Technically known as “the enteric nervous system” (ENS), our guts begin at the esophagus and ending at the anus, and are lined with sheaths of neurons, up to 100 million neurons – less than the brain, but more than either the spinal cord or the peripheral nervous system.

The function of this nervous system is the daily grind of digestion: breaking down food, absorbing nutrients and expelling waste requires chemical processing, mechanical mixing and rhythmic contractions to keep everything moving in the right direction.

Evolutionary wise, this abdominal brain is our primary one.  The most primitive nervous systems were seen in simple tubular animals, which stuck to rocks on the sea floor and waited for food to float by.  As life evolved, animals required a more complex brain and so developed a central nervous system (CNS), capable of movement, procreation, and assessment.

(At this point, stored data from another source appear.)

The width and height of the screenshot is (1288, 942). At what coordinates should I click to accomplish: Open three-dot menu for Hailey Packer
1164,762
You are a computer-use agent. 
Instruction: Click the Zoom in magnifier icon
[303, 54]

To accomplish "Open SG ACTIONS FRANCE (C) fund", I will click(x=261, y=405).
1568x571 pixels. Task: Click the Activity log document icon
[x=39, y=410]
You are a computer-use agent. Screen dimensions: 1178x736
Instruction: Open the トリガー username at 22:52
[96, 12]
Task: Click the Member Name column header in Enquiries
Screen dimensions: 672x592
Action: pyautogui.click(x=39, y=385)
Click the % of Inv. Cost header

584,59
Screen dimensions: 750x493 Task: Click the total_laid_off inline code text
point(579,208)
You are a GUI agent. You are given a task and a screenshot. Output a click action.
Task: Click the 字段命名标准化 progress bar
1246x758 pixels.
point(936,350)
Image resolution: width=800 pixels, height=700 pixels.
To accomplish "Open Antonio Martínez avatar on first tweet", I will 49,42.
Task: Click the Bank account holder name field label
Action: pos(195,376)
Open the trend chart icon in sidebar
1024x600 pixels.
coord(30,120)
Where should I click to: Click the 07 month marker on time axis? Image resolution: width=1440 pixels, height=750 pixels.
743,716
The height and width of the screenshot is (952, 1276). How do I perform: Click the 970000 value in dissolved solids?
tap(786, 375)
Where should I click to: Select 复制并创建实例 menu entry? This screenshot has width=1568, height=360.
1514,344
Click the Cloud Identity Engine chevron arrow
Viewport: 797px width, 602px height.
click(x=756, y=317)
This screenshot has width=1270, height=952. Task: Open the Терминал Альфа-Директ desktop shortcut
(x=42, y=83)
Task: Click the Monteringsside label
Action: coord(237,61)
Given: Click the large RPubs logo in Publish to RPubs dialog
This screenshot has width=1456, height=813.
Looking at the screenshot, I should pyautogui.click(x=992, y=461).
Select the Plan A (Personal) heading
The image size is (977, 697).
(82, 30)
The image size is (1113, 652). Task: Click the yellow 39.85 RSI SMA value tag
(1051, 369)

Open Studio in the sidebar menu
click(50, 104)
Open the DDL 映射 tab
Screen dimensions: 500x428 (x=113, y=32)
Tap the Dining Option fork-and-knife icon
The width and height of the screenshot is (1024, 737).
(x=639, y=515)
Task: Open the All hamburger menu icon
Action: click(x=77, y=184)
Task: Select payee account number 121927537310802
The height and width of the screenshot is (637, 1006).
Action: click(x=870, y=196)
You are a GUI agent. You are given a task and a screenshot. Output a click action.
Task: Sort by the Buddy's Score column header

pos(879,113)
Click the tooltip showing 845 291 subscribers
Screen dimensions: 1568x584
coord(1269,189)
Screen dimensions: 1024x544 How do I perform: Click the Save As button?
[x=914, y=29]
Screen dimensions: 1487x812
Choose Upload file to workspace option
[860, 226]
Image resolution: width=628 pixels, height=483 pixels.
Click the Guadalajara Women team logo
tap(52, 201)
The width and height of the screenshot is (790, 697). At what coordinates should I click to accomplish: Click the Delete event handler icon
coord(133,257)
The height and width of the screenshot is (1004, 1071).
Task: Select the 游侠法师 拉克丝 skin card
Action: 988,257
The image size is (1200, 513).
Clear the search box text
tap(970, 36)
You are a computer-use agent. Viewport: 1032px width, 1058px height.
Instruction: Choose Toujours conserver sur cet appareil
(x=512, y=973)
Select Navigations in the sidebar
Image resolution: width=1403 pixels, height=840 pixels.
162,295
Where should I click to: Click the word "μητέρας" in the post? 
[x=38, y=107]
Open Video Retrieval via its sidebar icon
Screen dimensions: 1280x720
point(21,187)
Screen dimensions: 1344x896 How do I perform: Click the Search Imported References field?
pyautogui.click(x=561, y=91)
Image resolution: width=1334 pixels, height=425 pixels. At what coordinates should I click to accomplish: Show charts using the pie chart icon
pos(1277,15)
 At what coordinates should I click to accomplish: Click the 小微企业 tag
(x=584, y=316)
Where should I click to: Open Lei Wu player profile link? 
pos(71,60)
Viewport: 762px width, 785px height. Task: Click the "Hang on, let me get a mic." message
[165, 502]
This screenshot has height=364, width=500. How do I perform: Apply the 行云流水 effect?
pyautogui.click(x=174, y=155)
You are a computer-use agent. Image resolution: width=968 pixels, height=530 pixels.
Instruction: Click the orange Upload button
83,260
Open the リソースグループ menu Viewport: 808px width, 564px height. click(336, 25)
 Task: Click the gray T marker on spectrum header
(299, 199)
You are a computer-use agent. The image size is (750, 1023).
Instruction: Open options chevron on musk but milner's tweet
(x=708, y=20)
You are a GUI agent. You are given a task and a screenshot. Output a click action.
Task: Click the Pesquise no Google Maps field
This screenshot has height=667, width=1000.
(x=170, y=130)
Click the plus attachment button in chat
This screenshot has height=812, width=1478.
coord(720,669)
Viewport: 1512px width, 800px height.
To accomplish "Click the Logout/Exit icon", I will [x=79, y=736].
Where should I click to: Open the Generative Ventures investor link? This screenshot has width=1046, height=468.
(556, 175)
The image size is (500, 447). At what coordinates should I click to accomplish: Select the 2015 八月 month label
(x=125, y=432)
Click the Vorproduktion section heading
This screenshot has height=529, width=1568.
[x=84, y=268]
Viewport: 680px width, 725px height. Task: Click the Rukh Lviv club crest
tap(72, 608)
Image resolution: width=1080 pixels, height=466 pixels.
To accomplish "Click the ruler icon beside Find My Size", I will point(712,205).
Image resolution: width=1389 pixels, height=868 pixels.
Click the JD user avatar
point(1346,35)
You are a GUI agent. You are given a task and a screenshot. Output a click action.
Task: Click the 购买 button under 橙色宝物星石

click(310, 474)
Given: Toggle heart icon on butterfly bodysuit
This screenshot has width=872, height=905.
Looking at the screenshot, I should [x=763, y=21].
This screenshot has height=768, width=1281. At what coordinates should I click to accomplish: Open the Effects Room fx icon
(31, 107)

Nature did not combine the two nervous systems – but rather preserved the Enteric nervous system as an independent circuit fully active from birth and mostly functioning without instruction from the Cerebral brain.

The two nervous systems are formed out of the same tissue during development: a clump of tissue called the neural crest forms early in embryonic genesis.  One clump turns into the CNS, another piece migrates down to become the ENS.  Only later do the two become connected by the vagus nerve.

Suprisingly, 90% of fibres in the vagus nerve carry information from the gut to the brain, not the other way round.  The abdomen informs our state of mind in other ways too – and it is likely that our emotions are influenced by nerves in our gut.

Researchers at McMaster University have conclusive evidence that bacteria residing in the gut influence brain chemistry and behaviour.  The gut is home to about 1,000 trillion bacteria with which we live in harmony.  These bacteria perform a number of functions vital to health: they harvest energy from the diet, protect against infections and provide nutrition to cells in the gut.

Previous studies have suggested gut bacteria may communicate with the brain.  For instance, some people with liver disease experience changes in mental abilities that improve after they are given antibiotics.

To further investigate the link, researchers gave healthy adult mice antibiotics to disturb their natural gut bacteria.  The mice become less anxious and more eager to explore.  This also appears to affect brain chemistry: mice had an increased amount of a brain protein called brain derived neurotrophic factor (BDNF).  Changes in the levels of BDNF have previously been linked to depression and anxiety.  When oral antibiotics were discontinued, bacteria in the gut returned to normal.  This was accompanied by restoration of normal behaviour and brain chemistry.

Next the researchers carried out some gut bacteria swapping.  Different strains of mice are known to exhibit different behaviour patterns.  Some are more anxious while others are aggressive and hyperactive.  The researchers took mice from both extremes and exchanged their gut bacteria.  The behaviour flipped with the new bacteria: aggressive mice became passive and vice versa.

Researchers suspect the bacteria are producing chemicals that can access and influence the brain.

It is possible therapies that aim to restore normal gut flora, such as using probiotics, may be helpful not only in gastrointestinal disease, but also correct behaviour and mood changes in frequently associated diseases such as anxiety, depression, and late onset autism.

This brings us to examine emotions – and where they come from.  One tends to assume that an emotion is experienced in the brain, and afterwards we have corresponding body changes: we are embarrassed, and so we blush, for example.  But changing bodily states may trigger our emotions also: our hearts race causing us we feel elated.  Like Siamese twins, the mind and body are interconnected: when one changes the other does too.